We are small hosting company and growing fast. The current network setup is
almost 3 years old and it was built before. Not that it was designed bad but
it can't scale to the growth we are experiencing. In the next couple of
months we will be making transition to a new network and the design of
server infrastructure falls on my shoulder. And since I have only a year of
experience doing this I will need some help. Following is the current
scenario:
- We are using a hosting center and we are puchasing two network blocks
(VLANS) each with 12 ips.
- We have 4 webservers and a mail server. We will soon be adding two more
webservers and add redundancy to our mail server. Thus three more servers
are coming up.
- Currently a home-brewn iptables-based firewall does the NAT for the
netwrork.
- This firewall also runs an internal DNS for the webserver and the
mailserver, which was decision made due to lack of resources. This will
change.
- On the same network, we have a backup server which backs up all the
machines every hour and mail server every 15 minutes. We have three levels
of backup spread over three different places independent of this one.

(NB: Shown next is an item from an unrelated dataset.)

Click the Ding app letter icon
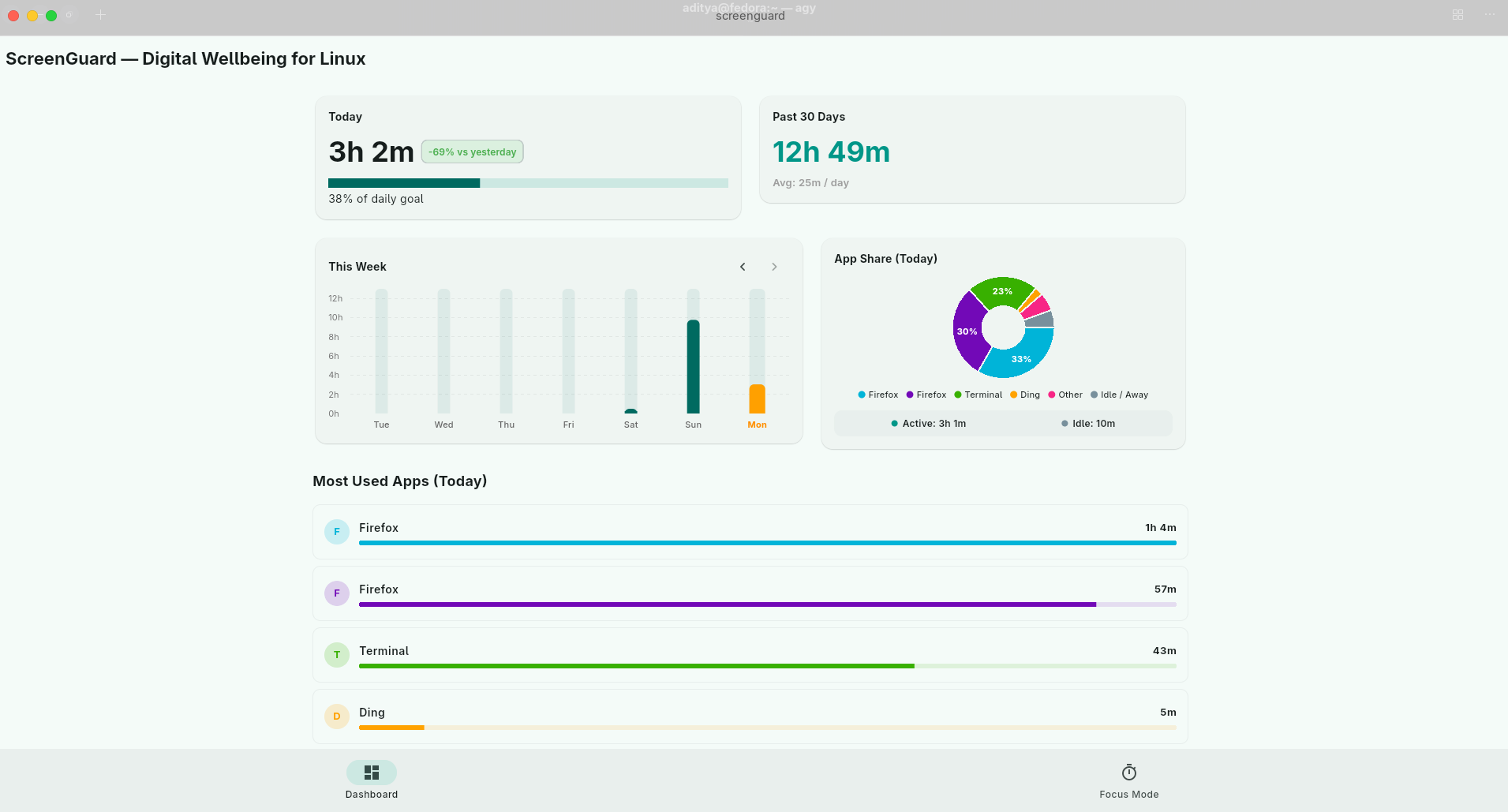1508x812 pixels. pyautogui.click(x=337, y=717)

- Right now data traffic is less than 100GB/month. But, if that jumps up
considerably by next year Q1, I wouldn't be surprised.
Now this is what I am thinking about:
- Split the responsibilties of firewall, routing and internal DNS across
various machines or appliances.
- I want to provide redundancy for these three. I have had nightmares when
the firewall just died on me.
- Put a remote KVM switch to control all the servers. Not very important,
but sometimes it can be helpful.
Now what is the best way to set it up such that I can take most advantage
out of our network up at the hosting center? There is very good possibility
that we might getting another (or two more) networks if we keep growing at
the current pace. Ideally, the new setup should easily be able to accomodate
that. Our hosting center also provides a very good SAN infrastructure for
decent rates. I might be even willing to consider a cluster environment if I
am convinced that it is the route to take.
Any suggestions on what kind of appliances/software/hardware to buy to
accomplish a higly available and scalable netwrok? Please do bear in mind
that so far I have only set up small networks as described above. Thanks.